* _WHAT YOU HAVE TO DO_
Without including any picture, repeat the records below exactly.

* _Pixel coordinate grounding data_
==================================================
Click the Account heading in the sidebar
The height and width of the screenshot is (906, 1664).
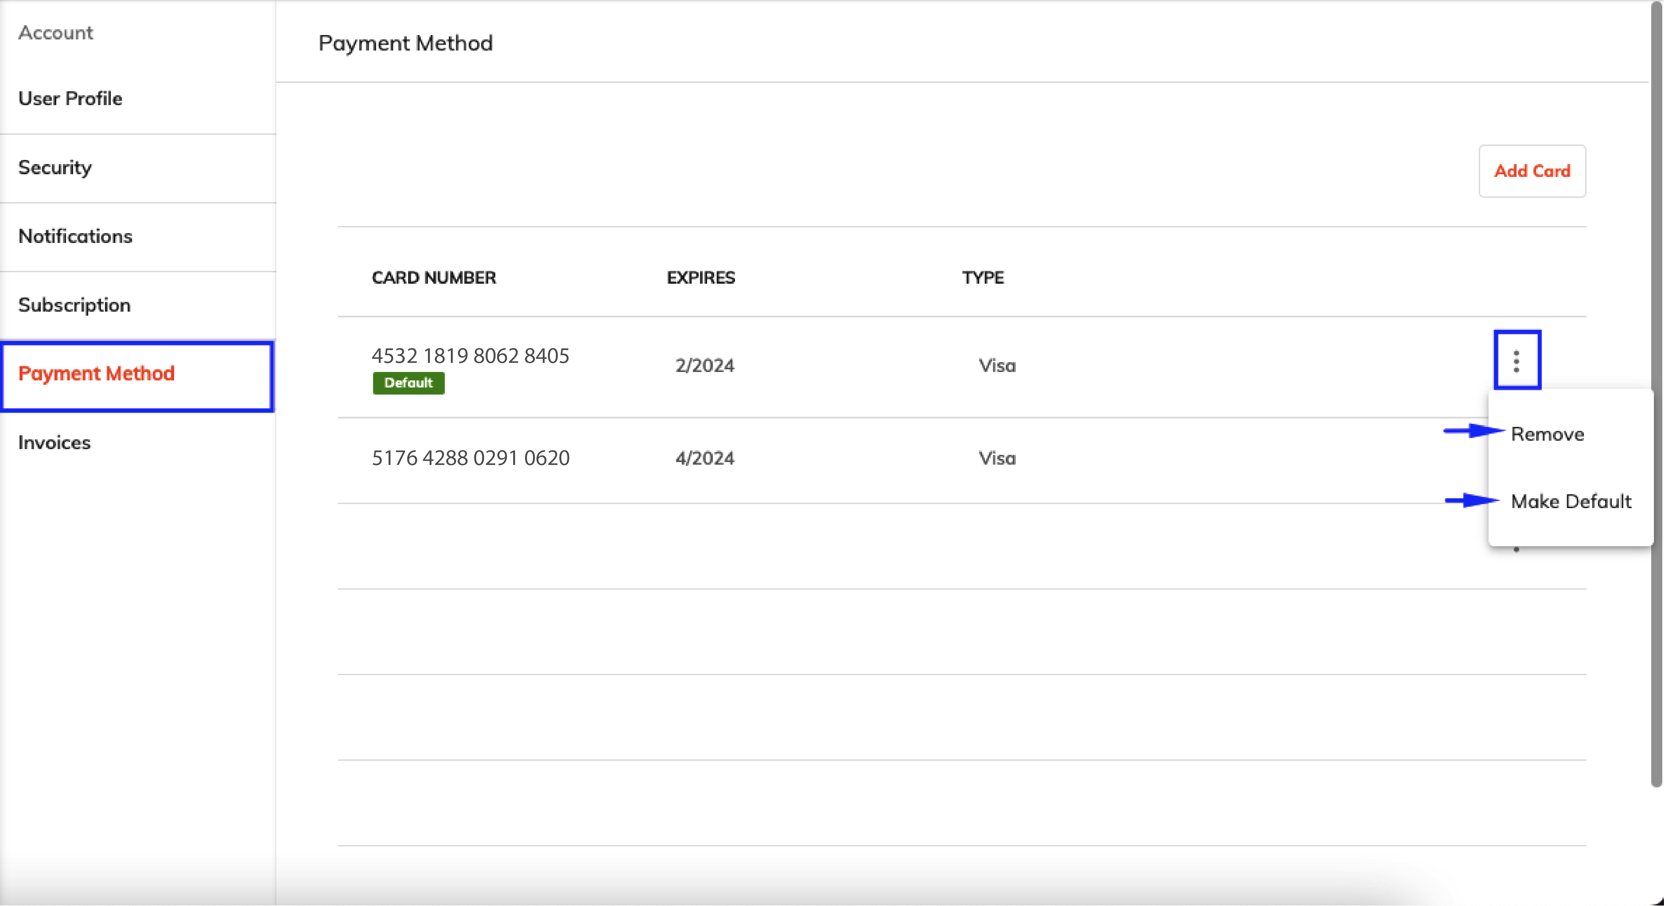(56, 32)
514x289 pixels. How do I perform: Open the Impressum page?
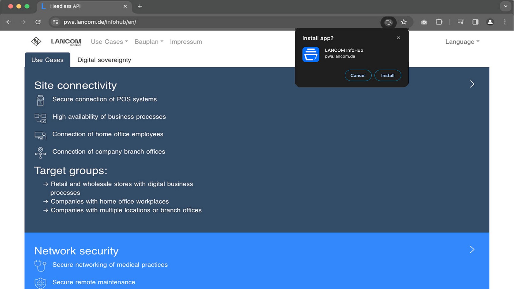(x=186, y=41)
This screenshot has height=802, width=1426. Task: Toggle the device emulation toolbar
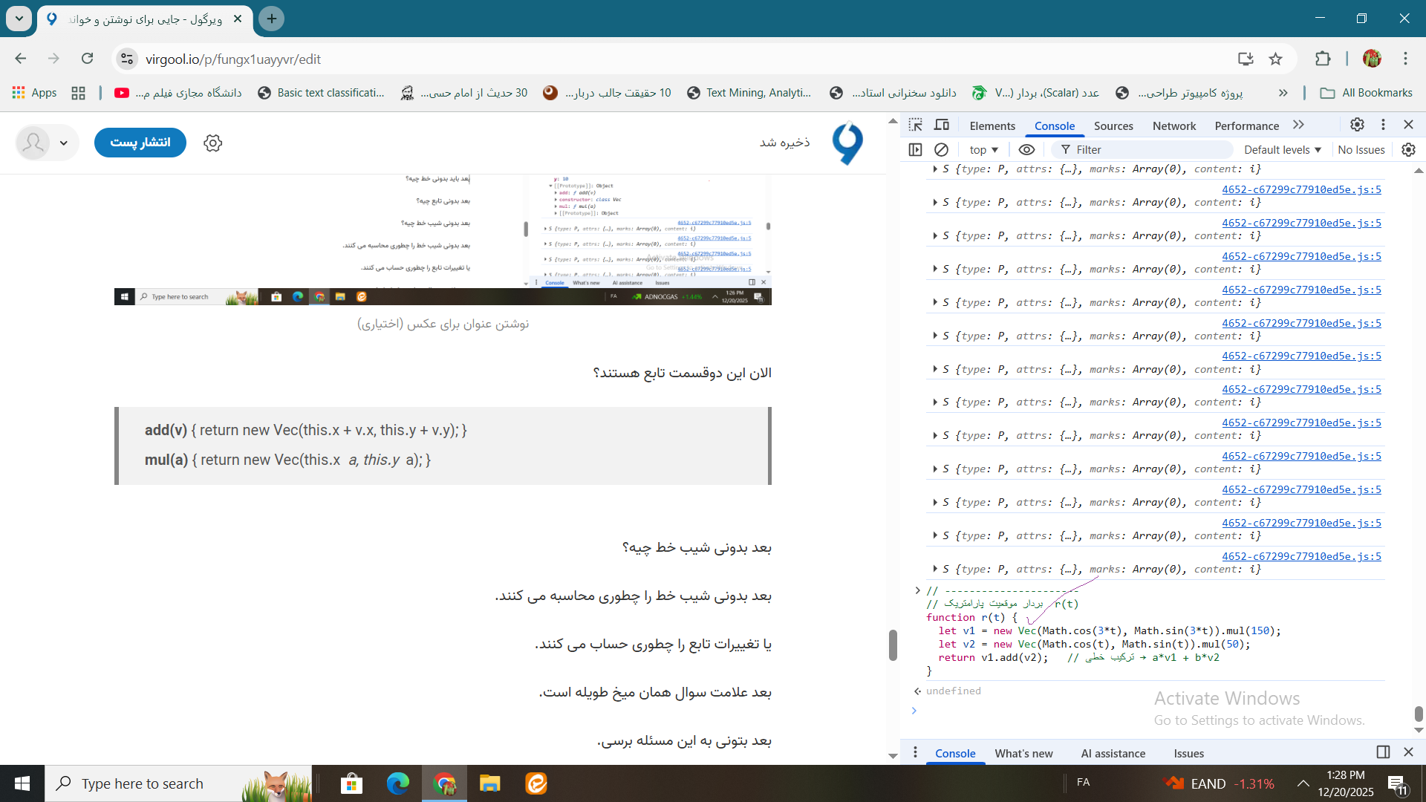(x=941, y=125)
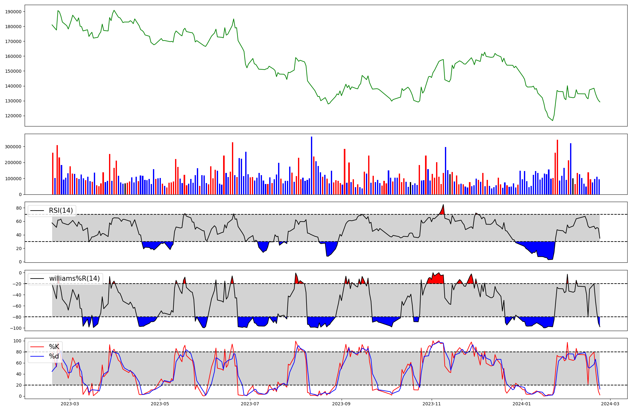
Task: Click the 190000 price axis label
Action: [x=14, y=12]
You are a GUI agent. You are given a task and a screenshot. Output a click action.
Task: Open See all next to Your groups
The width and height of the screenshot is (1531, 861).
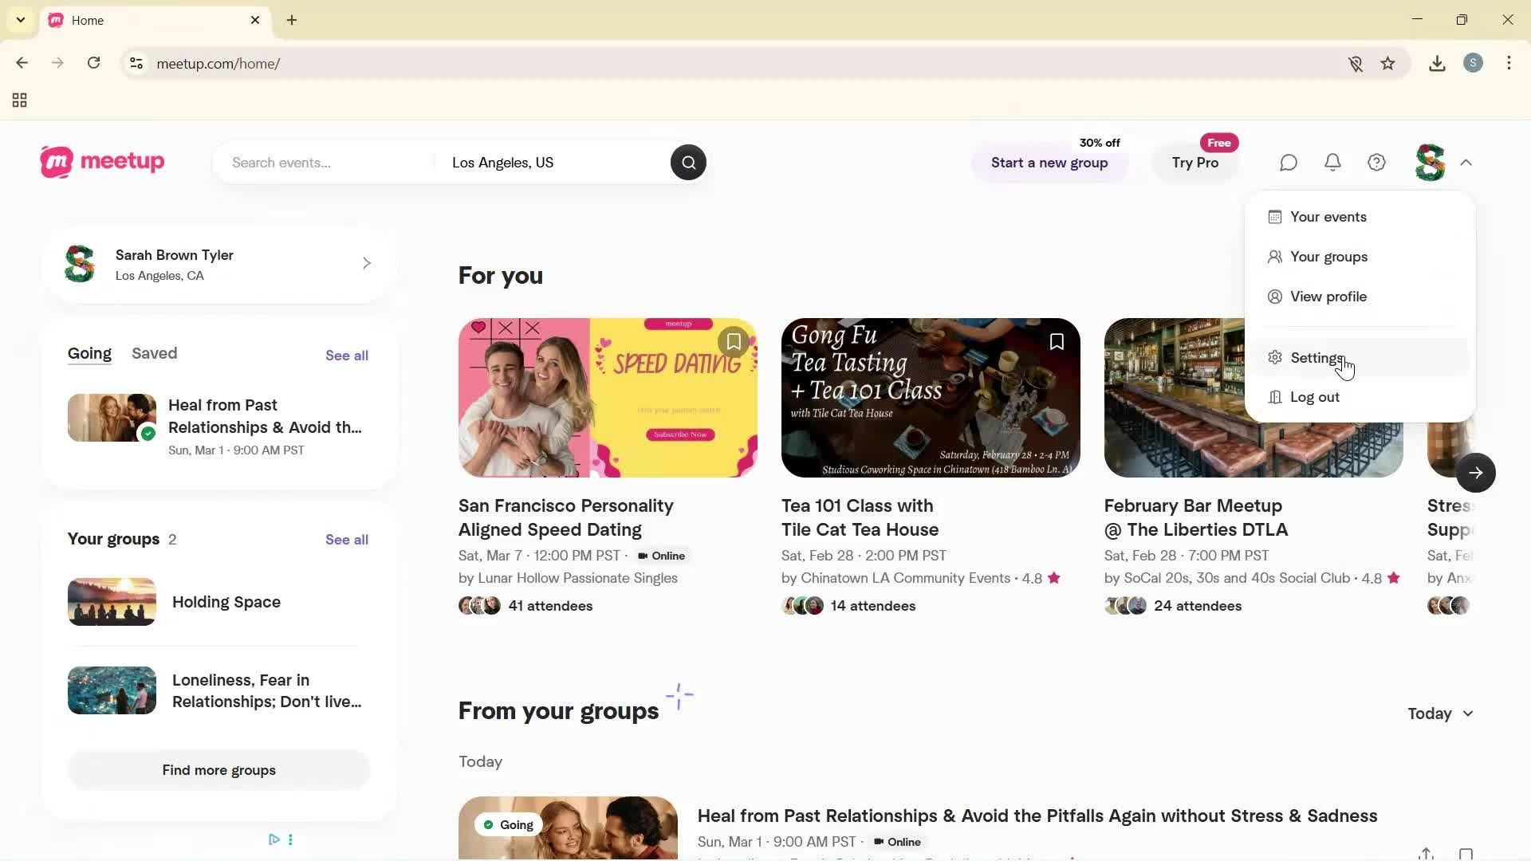point(346,539)
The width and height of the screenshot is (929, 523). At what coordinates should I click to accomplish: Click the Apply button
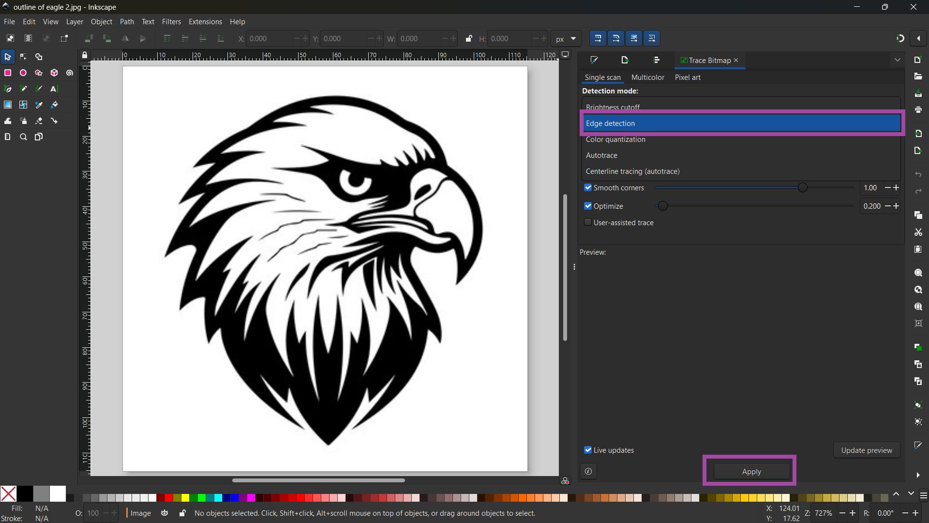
==================================================
* _TASK RESPONSE_
Click the Account heading in the sidebar
The height and width of the screenshot is (906, 1664).
(56, 32)
514x289 pixels. How do I perform: Open the Impressum page?
(x=186, y=41)
This screenshot has height=802, width=1426. Task: Toggle the device emulation toolbar
(x=941, y=125)
Task: Click the 190000 price axis label
Action: [x=14, y=12]
You are a GUI agent. You are given a task and a screenshot. Output a click action.
Task: Open See all next to Your groups
The width and height of the screenshot is (1531, 861).
point(346,539)
The width and height of the screenshot is (929, 523). At what coordinates should I click to accomplish: Click the Apply button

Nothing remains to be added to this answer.